Output exactly the lines between the one holding "Click the Subtasks icon" and the last line of the data below, both of those lines included.

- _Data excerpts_

=== Section Start ===

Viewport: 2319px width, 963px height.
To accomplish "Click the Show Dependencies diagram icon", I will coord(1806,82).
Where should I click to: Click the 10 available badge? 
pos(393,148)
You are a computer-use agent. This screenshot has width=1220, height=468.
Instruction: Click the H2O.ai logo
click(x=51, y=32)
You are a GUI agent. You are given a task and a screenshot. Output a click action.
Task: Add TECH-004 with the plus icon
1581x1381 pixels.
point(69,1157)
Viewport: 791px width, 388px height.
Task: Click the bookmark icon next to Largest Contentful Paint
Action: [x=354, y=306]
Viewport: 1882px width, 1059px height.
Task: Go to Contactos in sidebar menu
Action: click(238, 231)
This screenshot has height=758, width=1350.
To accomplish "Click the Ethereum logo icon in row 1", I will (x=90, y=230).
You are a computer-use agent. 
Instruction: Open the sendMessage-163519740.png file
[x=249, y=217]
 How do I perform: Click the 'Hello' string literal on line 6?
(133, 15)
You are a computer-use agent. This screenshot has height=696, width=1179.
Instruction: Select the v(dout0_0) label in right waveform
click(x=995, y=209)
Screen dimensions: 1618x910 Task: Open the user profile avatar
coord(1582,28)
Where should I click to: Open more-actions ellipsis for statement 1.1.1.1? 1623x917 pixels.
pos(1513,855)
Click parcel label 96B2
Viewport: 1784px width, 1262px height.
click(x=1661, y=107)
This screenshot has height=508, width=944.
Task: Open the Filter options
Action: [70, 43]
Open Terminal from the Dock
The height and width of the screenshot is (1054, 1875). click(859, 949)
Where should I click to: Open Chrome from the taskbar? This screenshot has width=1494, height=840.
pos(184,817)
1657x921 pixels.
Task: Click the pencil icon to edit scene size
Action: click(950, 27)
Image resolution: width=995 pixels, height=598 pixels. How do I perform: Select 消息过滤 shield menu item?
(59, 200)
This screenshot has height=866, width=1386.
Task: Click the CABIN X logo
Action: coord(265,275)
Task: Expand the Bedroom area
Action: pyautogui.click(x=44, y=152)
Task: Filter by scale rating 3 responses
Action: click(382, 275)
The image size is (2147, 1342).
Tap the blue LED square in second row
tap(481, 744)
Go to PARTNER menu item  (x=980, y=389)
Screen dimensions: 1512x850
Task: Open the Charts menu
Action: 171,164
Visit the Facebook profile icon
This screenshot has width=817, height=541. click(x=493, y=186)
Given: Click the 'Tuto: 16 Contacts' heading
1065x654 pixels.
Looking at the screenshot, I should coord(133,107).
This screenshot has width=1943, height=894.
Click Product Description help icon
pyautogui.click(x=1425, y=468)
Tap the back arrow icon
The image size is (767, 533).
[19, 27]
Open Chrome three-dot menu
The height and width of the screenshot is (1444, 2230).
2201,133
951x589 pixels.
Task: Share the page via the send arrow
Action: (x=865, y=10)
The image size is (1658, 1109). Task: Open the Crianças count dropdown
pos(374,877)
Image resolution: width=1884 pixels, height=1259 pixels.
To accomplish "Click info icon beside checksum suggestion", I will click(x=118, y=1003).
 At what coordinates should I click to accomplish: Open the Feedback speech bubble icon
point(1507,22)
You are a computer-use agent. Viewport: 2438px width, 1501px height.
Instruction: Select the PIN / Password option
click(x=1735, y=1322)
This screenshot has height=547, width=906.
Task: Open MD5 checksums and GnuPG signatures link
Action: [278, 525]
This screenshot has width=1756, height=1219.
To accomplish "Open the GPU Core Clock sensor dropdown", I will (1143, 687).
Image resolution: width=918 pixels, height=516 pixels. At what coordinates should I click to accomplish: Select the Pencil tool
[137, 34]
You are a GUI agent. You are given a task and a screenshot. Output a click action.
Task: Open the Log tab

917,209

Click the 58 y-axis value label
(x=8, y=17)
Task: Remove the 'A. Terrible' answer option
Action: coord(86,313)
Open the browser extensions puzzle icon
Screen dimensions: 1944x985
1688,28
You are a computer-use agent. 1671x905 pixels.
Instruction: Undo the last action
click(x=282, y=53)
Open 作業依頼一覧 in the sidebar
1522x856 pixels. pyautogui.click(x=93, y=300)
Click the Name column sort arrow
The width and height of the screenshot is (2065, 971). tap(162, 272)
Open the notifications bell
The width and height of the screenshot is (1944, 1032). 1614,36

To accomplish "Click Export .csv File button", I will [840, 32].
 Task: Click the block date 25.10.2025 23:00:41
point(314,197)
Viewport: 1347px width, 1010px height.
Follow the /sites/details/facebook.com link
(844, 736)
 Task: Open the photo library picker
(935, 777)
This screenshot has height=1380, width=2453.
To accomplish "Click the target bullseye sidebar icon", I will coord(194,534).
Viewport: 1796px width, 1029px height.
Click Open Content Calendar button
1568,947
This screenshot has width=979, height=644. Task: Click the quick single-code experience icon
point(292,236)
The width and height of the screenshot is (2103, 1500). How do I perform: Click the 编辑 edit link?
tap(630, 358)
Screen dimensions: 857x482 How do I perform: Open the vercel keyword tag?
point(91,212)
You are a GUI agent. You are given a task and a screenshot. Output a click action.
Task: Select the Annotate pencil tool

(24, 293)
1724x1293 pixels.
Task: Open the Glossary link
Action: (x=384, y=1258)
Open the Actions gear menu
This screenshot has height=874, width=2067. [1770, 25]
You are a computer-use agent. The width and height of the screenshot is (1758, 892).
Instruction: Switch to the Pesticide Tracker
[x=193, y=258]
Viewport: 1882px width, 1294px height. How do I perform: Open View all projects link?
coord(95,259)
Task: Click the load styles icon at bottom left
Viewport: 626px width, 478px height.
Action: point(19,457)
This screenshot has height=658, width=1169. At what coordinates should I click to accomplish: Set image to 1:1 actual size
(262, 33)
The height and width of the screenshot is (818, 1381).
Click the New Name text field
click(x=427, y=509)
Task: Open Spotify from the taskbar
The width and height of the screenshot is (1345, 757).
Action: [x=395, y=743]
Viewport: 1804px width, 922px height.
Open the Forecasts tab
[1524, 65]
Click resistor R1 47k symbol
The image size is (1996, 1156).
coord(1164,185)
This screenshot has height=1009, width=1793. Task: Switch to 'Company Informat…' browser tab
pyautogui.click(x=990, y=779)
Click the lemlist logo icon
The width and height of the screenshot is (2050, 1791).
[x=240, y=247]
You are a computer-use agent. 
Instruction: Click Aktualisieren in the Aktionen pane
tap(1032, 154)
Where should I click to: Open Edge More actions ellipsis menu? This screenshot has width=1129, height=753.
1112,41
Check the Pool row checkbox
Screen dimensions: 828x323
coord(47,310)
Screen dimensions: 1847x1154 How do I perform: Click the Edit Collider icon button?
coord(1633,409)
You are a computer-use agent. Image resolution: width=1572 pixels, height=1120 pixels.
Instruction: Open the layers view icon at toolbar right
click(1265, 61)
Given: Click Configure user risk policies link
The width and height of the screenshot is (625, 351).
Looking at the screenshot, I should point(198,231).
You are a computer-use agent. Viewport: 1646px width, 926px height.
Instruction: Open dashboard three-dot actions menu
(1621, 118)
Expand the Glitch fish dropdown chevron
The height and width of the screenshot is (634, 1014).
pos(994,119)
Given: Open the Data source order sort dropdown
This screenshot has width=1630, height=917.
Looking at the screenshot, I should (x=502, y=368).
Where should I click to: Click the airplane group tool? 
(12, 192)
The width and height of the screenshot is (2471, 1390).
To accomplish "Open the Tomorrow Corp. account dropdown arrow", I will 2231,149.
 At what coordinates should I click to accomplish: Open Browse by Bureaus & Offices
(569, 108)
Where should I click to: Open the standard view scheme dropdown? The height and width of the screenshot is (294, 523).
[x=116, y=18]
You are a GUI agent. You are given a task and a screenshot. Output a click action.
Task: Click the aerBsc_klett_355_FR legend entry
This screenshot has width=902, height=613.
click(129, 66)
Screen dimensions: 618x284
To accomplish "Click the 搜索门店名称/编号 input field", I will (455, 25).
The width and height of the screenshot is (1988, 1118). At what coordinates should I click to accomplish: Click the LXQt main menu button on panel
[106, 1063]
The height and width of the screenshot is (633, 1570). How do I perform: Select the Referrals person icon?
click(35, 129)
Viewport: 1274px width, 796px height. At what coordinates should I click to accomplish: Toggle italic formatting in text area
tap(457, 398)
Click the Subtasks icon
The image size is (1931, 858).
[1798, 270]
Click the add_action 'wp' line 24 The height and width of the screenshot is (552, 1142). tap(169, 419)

=== Section End ===

- _Exercise result_
Click the Subtasks icon
The image size is (1931, 858).
[1798, 270]
Click the add_action 'wp' line 24 The height and width of the screenshot is (552, 1142). tap(169, 419)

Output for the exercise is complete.